- DATASET -
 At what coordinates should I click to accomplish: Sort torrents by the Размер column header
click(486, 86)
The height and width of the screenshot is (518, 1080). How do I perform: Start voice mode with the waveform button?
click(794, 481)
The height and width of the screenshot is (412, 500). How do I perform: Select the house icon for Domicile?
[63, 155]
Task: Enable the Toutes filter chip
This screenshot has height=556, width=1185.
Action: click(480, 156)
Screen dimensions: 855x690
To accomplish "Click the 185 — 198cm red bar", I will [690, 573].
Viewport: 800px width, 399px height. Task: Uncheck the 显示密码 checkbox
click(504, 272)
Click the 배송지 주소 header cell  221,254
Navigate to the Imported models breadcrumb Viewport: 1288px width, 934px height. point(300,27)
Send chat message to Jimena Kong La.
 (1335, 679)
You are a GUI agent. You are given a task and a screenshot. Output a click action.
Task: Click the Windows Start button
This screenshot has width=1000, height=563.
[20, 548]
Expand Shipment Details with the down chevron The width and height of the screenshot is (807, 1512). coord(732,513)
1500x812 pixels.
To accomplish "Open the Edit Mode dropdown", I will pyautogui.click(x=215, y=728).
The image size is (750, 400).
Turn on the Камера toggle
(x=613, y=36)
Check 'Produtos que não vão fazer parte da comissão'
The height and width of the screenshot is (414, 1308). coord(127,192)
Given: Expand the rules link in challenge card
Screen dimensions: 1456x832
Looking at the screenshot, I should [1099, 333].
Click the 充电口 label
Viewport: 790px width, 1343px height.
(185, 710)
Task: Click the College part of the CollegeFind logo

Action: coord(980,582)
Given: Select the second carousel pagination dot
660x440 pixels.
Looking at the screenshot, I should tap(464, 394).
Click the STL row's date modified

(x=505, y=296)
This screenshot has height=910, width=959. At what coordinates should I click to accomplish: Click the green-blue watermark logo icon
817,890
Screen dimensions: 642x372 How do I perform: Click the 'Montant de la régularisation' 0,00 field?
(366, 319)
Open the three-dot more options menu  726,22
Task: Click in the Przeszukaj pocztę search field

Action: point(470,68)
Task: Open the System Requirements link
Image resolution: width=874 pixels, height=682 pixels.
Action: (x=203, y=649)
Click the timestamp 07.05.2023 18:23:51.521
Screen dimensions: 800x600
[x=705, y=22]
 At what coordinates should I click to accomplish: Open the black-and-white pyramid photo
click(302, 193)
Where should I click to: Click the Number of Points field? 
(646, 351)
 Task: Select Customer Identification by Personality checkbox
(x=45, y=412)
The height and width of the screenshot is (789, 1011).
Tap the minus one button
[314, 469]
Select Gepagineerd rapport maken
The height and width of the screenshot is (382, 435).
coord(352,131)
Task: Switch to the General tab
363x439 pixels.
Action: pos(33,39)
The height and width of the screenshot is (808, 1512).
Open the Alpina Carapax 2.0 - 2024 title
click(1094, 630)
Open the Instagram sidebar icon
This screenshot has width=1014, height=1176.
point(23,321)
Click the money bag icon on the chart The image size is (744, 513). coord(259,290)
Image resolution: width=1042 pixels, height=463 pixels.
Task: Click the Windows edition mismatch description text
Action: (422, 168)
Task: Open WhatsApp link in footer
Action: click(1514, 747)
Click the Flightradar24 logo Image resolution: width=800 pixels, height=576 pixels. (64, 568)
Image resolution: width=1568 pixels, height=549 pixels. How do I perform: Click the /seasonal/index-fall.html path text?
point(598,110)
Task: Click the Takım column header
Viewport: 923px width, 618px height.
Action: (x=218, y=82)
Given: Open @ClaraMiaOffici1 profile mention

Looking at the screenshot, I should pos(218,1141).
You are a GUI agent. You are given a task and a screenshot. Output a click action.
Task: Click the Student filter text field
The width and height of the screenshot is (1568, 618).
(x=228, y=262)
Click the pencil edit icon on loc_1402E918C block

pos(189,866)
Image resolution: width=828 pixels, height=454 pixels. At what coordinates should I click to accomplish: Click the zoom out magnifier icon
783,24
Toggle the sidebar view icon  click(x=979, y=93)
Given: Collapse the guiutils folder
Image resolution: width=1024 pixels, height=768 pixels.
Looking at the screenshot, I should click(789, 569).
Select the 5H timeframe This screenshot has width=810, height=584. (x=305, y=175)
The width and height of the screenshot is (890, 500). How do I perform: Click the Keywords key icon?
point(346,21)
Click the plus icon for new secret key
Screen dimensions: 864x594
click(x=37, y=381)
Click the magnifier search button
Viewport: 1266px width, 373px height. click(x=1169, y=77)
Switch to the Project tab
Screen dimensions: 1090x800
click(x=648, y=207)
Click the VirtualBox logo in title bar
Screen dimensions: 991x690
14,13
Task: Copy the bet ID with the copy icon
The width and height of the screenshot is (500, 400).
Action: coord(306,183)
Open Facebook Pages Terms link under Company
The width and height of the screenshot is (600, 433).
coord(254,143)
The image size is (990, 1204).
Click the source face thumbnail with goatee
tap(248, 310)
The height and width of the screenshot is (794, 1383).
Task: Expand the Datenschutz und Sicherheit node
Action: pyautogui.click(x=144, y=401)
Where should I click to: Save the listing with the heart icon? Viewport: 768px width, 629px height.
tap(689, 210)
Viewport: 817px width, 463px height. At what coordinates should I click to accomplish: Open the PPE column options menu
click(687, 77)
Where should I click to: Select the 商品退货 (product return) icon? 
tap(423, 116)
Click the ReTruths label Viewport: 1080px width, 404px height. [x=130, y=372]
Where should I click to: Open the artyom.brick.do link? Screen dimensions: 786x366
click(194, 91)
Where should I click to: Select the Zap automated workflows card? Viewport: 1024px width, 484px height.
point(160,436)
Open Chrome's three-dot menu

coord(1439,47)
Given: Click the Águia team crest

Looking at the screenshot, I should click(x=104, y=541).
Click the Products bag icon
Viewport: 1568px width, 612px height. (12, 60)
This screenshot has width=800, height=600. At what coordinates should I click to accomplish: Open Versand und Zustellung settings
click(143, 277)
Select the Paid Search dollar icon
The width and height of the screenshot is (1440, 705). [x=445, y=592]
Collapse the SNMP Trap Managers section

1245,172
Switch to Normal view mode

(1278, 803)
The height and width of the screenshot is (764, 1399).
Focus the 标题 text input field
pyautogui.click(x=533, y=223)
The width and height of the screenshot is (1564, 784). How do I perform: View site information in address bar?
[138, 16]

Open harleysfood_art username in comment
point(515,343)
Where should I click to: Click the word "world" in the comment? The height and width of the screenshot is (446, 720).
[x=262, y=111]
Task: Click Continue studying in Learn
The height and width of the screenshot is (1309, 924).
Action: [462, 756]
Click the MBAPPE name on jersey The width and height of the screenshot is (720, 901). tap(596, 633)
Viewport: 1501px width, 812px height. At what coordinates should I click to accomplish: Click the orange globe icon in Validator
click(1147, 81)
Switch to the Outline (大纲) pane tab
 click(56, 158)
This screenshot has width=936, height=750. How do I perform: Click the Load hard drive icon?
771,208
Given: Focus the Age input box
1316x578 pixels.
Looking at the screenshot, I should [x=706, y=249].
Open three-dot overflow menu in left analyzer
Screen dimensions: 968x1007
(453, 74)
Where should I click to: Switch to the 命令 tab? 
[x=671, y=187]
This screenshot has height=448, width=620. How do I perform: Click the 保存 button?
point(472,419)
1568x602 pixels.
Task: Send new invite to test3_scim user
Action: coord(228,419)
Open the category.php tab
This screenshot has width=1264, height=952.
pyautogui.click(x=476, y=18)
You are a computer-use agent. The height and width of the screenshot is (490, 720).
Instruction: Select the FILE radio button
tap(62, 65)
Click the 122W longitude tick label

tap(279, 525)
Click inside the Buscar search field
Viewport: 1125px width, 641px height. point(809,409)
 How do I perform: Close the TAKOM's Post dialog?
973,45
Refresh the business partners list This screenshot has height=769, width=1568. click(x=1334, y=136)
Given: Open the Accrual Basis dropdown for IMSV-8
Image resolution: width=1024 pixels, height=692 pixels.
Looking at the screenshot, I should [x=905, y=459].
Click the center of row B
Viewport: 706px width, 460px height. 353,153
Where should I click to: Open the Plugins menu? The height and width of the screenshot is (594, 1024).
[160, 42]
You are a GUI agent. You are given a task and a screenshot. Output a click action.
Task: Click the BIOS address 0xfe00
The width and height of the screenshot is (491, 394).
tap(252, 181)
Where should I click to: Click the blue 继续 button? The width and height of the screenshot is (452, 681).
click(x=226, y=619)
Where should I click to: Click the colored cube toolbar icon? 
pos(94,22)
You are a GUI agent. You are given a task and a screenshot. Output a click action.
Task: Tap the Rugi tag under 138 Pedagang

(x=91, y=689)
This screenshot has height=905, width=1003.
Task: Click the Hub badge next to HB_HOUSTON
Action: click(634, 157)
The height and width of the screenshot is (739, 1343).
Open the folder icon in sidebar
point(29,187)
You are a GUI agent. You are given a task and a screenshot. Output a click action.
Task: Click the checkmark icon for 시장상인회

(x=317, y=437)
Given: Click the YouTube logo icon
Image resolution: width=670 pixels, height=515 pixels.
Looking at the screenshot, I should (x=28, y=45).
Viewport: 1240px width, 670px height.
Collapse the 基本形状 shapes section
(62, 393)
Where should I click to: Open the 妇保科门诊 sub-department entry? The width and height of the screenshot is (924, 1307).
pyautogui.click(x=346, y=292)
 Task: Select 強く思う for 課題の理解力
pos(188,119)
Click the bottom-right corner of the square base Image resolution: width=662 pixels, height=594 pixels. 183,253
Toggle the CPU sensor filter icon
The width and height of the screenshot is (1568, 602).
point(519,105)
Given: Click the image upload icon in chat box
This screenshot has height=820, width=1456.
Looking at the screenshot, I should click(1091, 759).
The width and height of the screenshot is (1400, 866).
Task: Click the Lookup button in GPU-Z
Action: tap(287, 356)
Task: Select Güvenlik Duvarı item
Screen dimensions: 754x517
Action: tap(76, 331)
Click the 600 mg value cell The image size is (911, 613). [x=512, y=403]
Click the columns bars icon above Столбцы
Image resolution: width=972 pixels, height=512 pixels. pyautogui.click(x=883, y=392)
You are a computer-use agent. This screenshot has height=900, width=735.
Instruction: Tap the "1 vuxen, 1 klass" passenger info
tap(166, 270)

- WHAT IS EXPECTED -
Of all the entries above, repeat only the lines from the line that has "Image resolution: width=1024 pixels, height=692" to the line that has "Given: Click the image", both lines included, exactly.

- OUTPUT -
Image resolution: width=1024 pixels, height=692 pixels.
Looking at the screenshot, I should [x=905, y=459].
Click the center of row B
Viewport: 706px width, 460px height. 353,153
Where should I click to: Open the Plugins menu? The height and width of the screenshot is (594, 1024).
[160, 42]
You are a GUI agent. You are given a task and a screenshot. Output a click action.
Task: Click the BIOS address 0xfe00
The width and height of the screenshot is (491, 394).
tap(252, 181)
Where should I click to: Click the blue 继续 button? The width and height of the screenshot is (452, 681).
click(x=226, y=619)
Where should I click to: Click the colored cube toolbar icon? 
pos(94,22)
You are a GUI agent. You are given a task and a screenshot. Output a click action.
Task: Tap the Rugi tag under 138 Pedagang

(x=91, y=689)
This screenshot has height=905, width=1003.
Task: Click the Hub badge next to HB_HOUSTON
Action: click(634, 157)
The height and width of the screenshot is (739, 1343).
Open the folder icon in sidebar
point(29,187)
You are a GUI agent. You are given a task and a screenshot. Output a click action.
Task: Click the checkmark icon for 시장상인회

(x=317, y=437)
Given: Click the YouTube logo icon
Image resolution: width=670 pixels, height=515 pixels.
Looking at the screenshot, I should (x=28, y=45).
Viewport: 1240px width, 670px height.
Collapse the 基本形状 shapes section
(62, 393)
Where should I click to: Open the 妇保科门诊 sub-department entry? The width and height of the screenshot is (924, 1307).
pyautogui.click(x=346, y=292)
 Task: Select 強く思う for 課題の理解力
pos(188,119)
Click the bottom-right corner of the square base Image resolution: width=662 pixels, height=594 pixels. 183,253
Toggle the CPU sensor filter icon
The width and height of the screenshot is (1568, 602).
point(519,105)
Given: Click the image upload icon in chat box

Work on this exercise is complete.